Oliver briefly touches on the extravagances of taxpayer-funded stadiums, present and future, including the mega-fishtank installed in the Miami Marlins' stadium and the yet-to-be invented, but contractually mandated holographic replay machine the Cincinnati Bengals may use its county's money to install. AT&T Stadium, home of the Dallas Cowboys, is my pick for most cynical public spending. $325 million of the $1.3 billion stadium cost came from taxpayers' money. Arlington mayor Dr. Robert Cluck had to negotiate to receive some of the naming rights for the stadium, which now rewards the city $500,000 a year. That might sound like a lot, until you realize it would take 650 years without interest for the naming rights to reimburse the taxpayers.

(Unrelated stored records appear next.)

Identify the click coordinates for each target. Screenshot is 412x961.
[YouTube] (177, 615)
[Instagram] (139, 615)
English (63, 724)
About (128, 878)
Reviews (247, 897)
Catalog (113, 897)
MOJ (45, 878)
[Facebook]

But here's the real kicker, courtesy of Bloomberg:

New York Giants fans will cheer on their team against the Dallas Cowboys at tonight's National Football League opener in New Jersey. At tax time, they'll help pay for the opponents' $1.2 billion home field in Texas.
That's because the 80,000-seat Cowboys Stadium was built partly using tax-free borrowing by the City of Arlington. The resulting subsidy comes out of the pockets of every American taxpayer, including Giants fans. The money doesn't go directly to the Cowboys' billionaire owner Jerry Jones. Rather, it lowers the cost of financing, giving his team the highest revenue in the NFL and making it the league's most-valuable franchise.

According to Forbes, Dallas Cowboys owner Jerry Jones' net worth is $4.2 billion.